ColorMunki Suite: Design

Offered in three product lines (Create, Design, and Photo) tailored to particular needs, the suite consists of a color measurement device and the corresponding software. The software is similar across the products lines and only the device varies. My particular product is the Design package, consisting of a spectrophotometer as the hardware option.

ColorMunki deviceDesign allows you to compose color palettes using any of several methods: enter your own values; select from a Pantone library; or my favorite, auto-extract colors from an image. Incredibly useful and fun, the auto-extract option allows one to create harmonious color palettes that work with the image. Great for exploring the color potential in my work. It also includes plug-ins for the many design apps (Illustrator, PhotoShop, InDesign), called AppSet, so that palettes are synchronized and updated across all apps.

To profile your monitor(s), you’re instructed to place the device on the screen, go through a calibration process, push a button and two minutes later you have a profile tailored to the specific monitor. In my case I have a 27″ HP LCD next to the 17″ MacBook Pro. Apple is notorious for their bright, sharp screens, but after profiling both monitors, images opened on both monitors are dead on matches to one another.

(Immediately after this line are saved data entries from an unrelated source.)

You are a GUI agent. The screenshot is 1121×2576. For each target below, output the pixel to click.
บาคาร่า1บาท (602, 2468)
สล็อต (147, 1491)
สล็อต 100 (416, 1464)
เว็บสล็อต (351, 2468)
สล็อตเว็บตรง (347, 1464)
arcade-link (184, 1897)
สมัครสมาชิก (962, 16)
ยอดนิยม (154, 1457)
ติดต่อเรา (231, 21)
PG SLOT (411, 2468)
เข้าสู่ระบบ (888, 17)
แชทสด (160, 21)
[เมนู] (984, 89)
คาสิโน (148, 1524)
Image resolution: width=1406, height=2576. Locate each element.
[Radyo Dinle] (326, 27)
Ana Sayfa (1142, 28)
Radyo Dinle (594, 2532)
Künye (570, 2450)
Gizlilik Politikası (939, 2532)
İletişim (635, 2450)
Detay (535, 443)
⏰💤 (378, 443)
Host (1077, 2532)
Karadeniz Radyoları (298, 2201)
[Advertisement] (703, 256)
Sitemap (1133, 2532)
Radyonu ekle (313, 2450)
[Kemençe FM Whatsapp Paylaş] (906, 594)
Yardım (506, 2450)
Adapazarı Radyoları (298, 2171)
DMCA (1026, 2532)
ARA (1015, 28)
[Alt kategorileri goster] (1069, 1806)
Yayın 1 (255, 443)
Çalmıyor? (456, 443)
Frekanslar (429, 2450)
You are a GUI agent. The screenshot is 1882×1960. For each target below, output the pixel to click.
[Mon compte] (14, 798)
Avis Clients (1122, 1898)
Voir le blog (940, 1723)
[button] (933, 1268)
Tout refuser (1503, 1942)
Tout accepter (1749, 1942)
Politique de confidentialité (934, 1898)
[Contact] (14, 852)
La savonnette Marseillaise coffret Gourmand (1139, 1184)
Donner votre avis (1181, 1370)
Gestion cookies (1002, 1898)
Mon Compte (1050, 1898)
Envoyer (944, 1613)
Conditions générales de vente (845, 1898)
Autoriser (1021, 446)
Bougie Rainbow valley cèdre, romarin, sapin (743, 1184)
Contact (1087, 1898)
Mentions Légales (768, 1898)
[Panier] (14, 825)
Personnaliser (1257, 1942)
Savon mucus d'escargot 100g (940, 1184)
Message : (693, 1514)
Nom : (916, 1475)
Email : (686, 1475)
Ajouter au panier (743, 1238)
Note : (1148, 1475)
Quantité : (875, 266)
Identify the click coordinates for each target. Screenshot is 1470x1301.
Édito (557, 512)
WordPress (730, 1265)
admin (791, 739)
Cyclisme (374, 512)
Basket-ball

Color palette for Observer Park projectThe spectrophotometer reads colors from the monitors, but can also do it from reflective material, allowing you to ‘digitize’ colors from objects. So I’ve been able to profile my printers, but also use it in real work situations. For the Observer Park apartment complex in Hoboken, NJ, they were giving the entire facility a face lift. New furnishings, paint, the works. They sent me Sherwin Williams paint chips that I was able to profile and match with a Pantone library and RGB equivalents using the ColorMunki Design workflow. The new website and logo then incorporated these colors for a true branded color theme.

The printer profiling process is as easy as the monitor profiling. Print out a sheet of colored paper (striped colors on the sheet), then scan them with the ColorMunki. Software then processes the colors and prints a second ‘tune-up’ sheet that you measure again using the ColorMunki to refine the profile’s calibration. You’ll need to re-calibrate if you switch printers or papers.

Having profiled your monitor, you now have a set of ICC (International Color Consortium) profiles used by Mac OS X (via ColorSync) and by Adobe’s Creative Suite software to provide consistency between your monitors and printers.

End Notes

Different monitors display colors differently per their factory settings, and there are colors your monitor can display that your printer can’t. Your eye-brain-environment team has its own agenda deciding whether or not colors match. The calibration and profiling provided the ColorMunki 1.1 suite results in consistent and attainable monitor colors across machines, while print colors are matched well across a variety of image types.

Both ColorMunki’s hardware and software are easy to use and the digitizing features make it an indispensable tool for color matching.